For Sean's exercise routine:

• Starting Point (Base Case): The first day's workout, denoted as \( a_1 \), is 30 minutes.
• Recursive Rule: Each subsequent day's workout, \( a_n \), is determined by adding 5 minutes to the previous day's workout, \( a_{n-1} \). This can be described mathematically as: \( a_n = a_{n-1} + 5 \) for \( n \geq 2 \).

The beauty of recursive sequences lies in their simplicity and ability to express patterns through a single rule, building from a known point.

Mathematical sequences are ordered lists of numbers that follow a specific pattern.

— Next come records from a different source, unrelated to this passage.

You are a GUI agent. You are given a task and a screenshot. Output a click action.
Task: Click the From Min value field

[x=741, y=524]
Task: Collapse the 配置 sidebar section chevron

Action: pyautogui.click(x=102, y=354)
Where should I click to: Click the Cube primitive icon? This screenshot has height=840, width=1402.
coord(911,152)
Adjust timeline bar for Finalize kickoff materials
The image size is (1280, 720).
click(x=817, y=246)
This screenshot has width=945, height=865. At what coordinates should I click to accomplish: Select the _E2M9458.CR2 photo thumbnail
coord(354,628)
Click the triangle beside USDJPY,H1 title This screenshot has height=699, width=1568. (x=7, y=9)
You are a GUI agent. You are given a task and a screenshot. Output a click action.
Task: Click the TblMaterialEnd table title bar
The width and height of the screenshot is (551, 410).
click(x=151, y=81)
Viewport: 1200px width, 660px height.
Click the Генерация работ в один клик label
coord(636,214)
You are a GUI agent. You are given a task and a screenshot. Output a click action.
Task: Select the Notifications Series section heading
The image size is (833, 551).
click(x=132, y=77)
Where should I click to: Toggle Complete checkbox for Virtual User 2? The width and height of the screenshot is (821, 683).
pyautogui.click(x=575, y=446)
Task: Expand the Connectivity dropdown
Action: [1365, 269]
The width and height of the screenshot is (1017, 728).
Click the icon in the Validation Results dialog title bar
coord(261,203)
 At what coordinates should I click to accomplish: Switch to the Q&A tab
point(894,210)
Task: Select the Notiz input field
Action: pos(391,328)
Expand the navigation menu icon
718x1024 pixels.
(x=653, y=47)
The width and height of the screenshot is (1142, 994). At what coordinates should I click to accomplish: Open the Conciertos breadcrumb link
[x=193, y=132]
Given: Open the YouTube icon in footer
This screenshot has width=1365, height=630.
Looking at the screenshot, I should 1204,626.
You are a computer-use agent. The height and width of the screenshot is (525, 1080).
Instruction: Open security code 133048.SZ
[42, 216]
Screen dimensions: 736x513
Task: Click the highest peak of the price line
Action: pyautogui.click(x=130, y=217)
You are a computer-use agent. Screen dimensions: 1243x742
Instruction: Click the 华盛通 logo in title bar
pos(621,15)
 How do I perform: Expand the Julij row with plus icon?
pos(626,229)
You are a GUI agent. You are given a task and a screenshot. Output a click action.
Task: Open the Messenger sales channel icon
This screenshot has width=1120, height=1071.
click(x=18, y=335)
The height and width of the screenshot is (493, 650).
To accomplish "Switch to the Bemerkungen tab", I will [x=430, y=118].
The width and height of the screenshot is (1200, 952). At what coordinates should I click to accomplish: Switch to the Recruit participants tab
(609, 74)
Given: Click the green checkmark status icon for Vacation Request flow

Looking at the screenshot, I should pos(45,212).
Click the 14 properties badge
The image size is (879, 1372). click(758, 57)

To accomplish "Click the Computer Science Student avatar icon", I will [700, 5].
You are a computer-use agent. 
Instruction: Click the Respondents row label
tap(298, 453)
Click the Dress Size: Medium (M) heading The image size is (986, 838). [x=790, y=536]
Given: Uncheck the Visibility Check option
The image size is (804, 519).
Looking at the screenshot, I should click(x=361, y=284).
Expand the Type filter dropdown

These sequences are fundamental in mathematics as they help describe and predict behaviors within a given context.
In Sean's workout example, we have an arithmetic sequence, which is a type of mathematical sequence. Here:

• Each term after the first is obtained by adding a constant, which is called the common difference.
• For Sean's workout, the common difference is 5 minutes.
• The sequence starts with 30 and continues as: 30, 35, 40, 45, 50, 55, 60.

Mathematical sequences like these are powerful because they reveal consistent patterns and enable calculations and predictions about future values in the series.

Series and patterns are crucial concepts linked with sequences, providing insights into the sum of sequences and the repetition of elements within them.
A series is what you obtain when you sum all the terms of a sequence. In Sean's context, should you sum his workout times over the seven days, you'd get the total exercise time.

• The sum of Sean's sequence is: \(30 + 35 + 40 + 45 + 50 + 55 + 60\), totaling 315 minutes over seven days.

Understanding patterns is about recognizing the regularities or rules governing a sequence. With Sean's workout pattern, we recognize it by identifying the common difference of 5 minutes increase each day. Recognizing such patterns helps in predicting future terms and forming logical deductions.